FlagHack logoFlag{Hack} Coming Soon

Slowloris

Slowloris is a type of Denial of Service (DoS) attack that targets web servers by holding many connections open simultaneously and sending partial HTTP requests. It works by sending headers very slowly, one at a time, to keep each connection alive for as long as possible. This prevents the server from closing idle connections, eventually exhausting its connection pool and denying access to legitimate users.

Impact

Slowloris is particularly dangerous for servers that allocate a thread or process per connection, such as Apache. It can bring down a web server with minimal bandwidth from a single machine.
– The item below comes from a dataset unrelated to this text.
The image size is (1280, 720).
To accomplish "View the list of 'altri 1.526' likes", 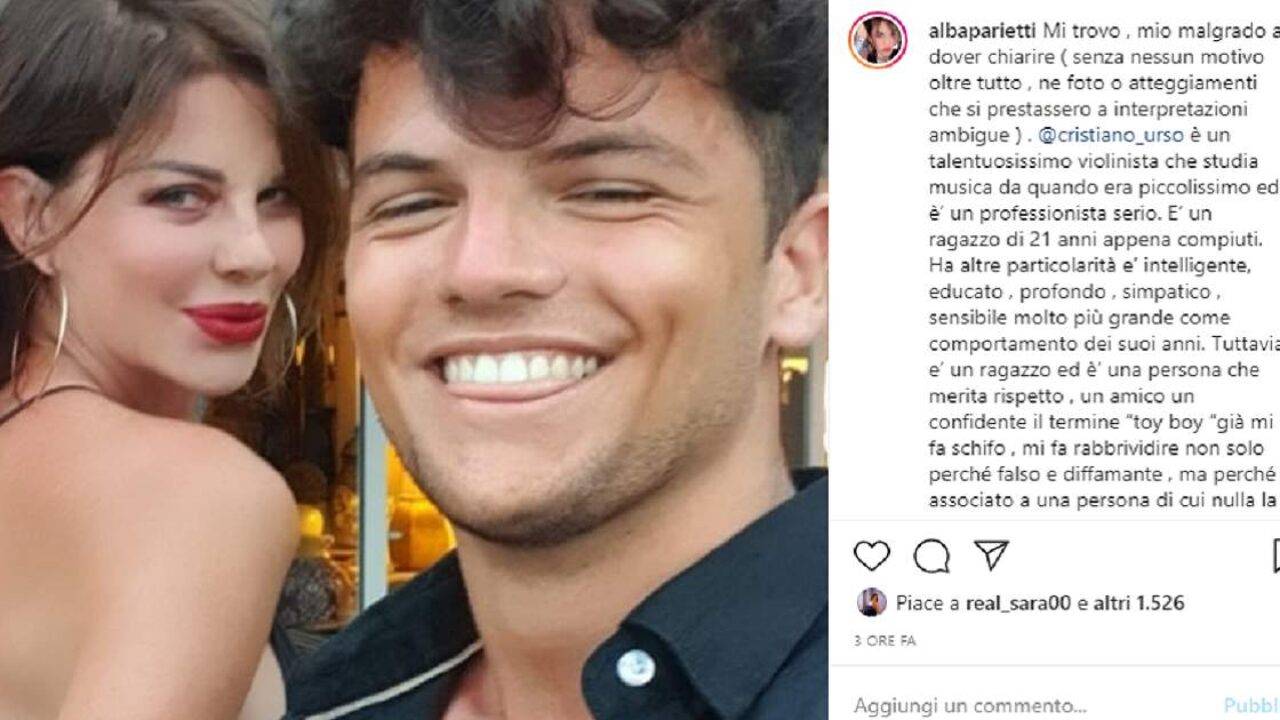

Because it uses legitimate HTTP requests, it's harder to detect and block using traditional traffic-based thresholds, making it a stealthy and effective attack method.

Discoverability

Detecting a Slowloris attack can be difficult because the traffic appears legitimate and doesn't spike in volume. However, a high number of concurrent connections with very slow request rates or incomplete HTTP headers can be a red flag. Server logs and behavioral monitoring tools can help spot the unusually persistent open connections that Slowloris creates.

Tools

  • Slowloris (Perl script): The original tool created by hacker RSnake, still widely used and effective against vulnerable servers.
  • SlowHTTPTest: An open-source testing tool that simulates Slowloris and other slow-rate HTTP attacks with detailed configuration options.
  • THC-Slowloris: A fork of the original tool with additional features like SSL support and customizable headers.

Protection

  • Reverse Proxies and Load Balancers: Tools like NGINX or HAProxy can drop incomplete requests after a timeout, shielding the backend server.
  • Apache Modules (mod_reqtimeout): Sets timeouts and minimum data rate thresholds to automatically close suspiciously slow connections.
  • Fail2Ban: Can monitor logs for slow connection patterns and block offending IPs.
  • Cloud WAFs and CDN Services: Services like Cloudflare offer protection against Slowloris by terminating suspicious connections at the edge.